▸ Sayfa
------------------------------------

Emsal Mahkeme Kararı Ankara Bölge Adliye Mahkemesi 22. Hukuk Dairesi 2019/1766 E. 2022/625 K. 09.05.2022 T.

Görüntülediğiniz mahkeme kararı henüz kesinleşmemiştir. Yararlı olması amacıyla eklenmiştir.

T.C. ANKARA BÖLGE ADLİYE MAHKEMESİ BAM 22. HUKUK DAİRESİ

T.C.
A N K A R A
B Ö L G E A D L İ Y E M A H K E M E S İ
22. H U K U K D A İ R E S İ

ESAS NO : 2019/1766 (ESASTAN RET )
KARAR NO : 2022/625

T Ü R K M İ L L E T İ A D I N A
İ S T İ N A F K A R A R I

İNCELENEN KARARIN
MAHKEMESİ : ANKARA BATI ASLİYE TİCARET MAHKEMESİ
TARİHİ : 18/06/2019
ESAS-KARAR NO : 2018/567 E.; 2019/405 K.

DAVACI :
VEKİLİ :
DAVALI :
VEKİLİ :
DAVANIN KONUSU : İtirazın İptali
B.A.M. KARARININ
KARAR TARİHİ : 09/05/2022
YAZILDIĞI TARİH : 03/06/2022

Taraflar arasında yukarıda bilgileri belirtilen kararın Dairemizce incelenmesi davalı vekili tarafından istenmiş, 6100 sayılı Hukuk Muhakemeleri Kanunu’nun 352. maddesi uyarınca, yapılan ön inceleme sonucu, istinaf dilekçesinin süresi içinde verildiği ve eksiklik bulunmadığı anlaşıldığından inceleme aşamasına geçilmiştir. İncelemenin dosya üzerinde yapılmasına karar verildi.

------------------------------------

▸ Görev Yönergesi
Yukarıdaki mahkeme kararında "Emsal Mahkeme Kararı" sözcükleriyle başlayıp "olması amacıyla eklenmiştir." sözcüklerine kadar devam eden bölümü kelimesi kelimesine aktarınız. Aşağıdaki satırların yukarıdaki mahkeme kararıyla herhangi bir ilgisi bulunmamaktadır.

▸ Veri Satırları
------------------------------------

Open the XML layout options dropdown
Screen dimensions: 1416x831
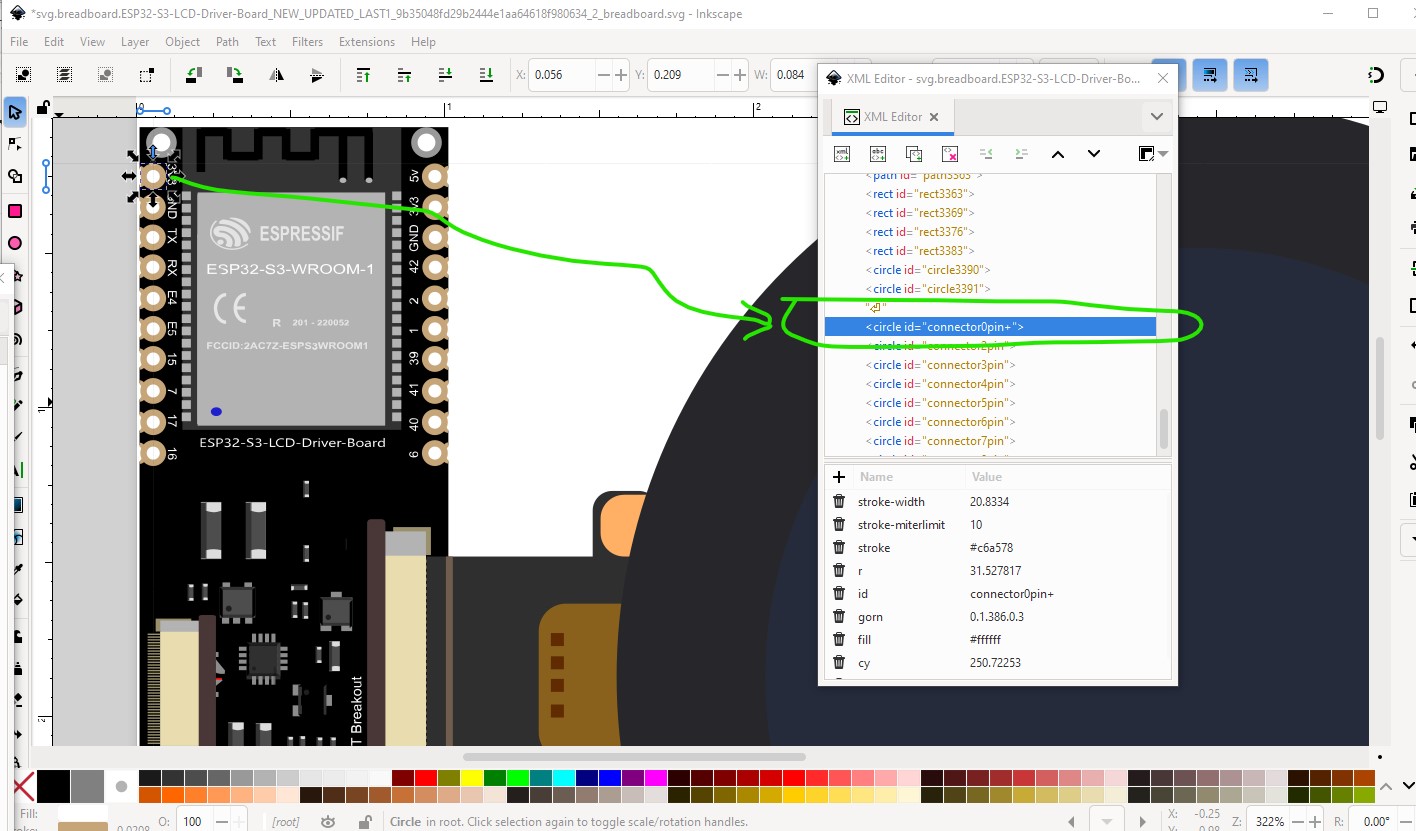pyautogui.click(x=1151, y=154)
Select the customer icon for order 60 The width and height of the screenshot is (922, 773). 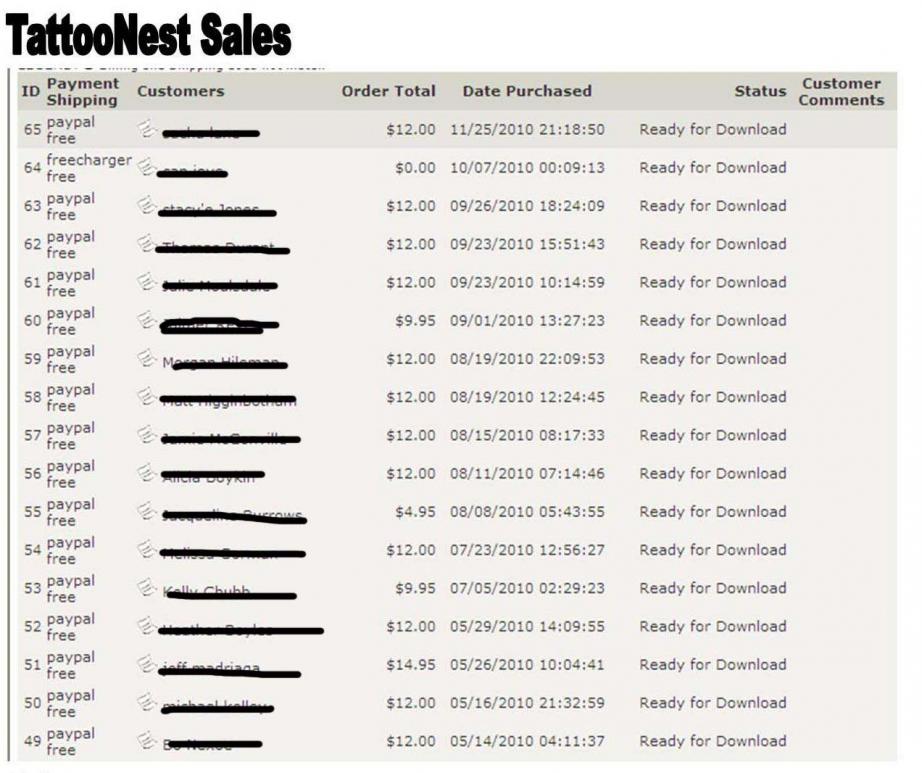click(x=147, y=319)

------------------------------------

▸ Görevin Sonucu
Emsal Mahkeme Kararı Ankara Bölge Adliye Mahkemesi 22. Hukuk Dairesi 2019/1766 E. 2022/625 K. 09.05.2022 T.

Görüntülediğiniz mahkeme kararı henüz kesinleşmemiştir. Yararlı olması amacıyla eklenmiştir.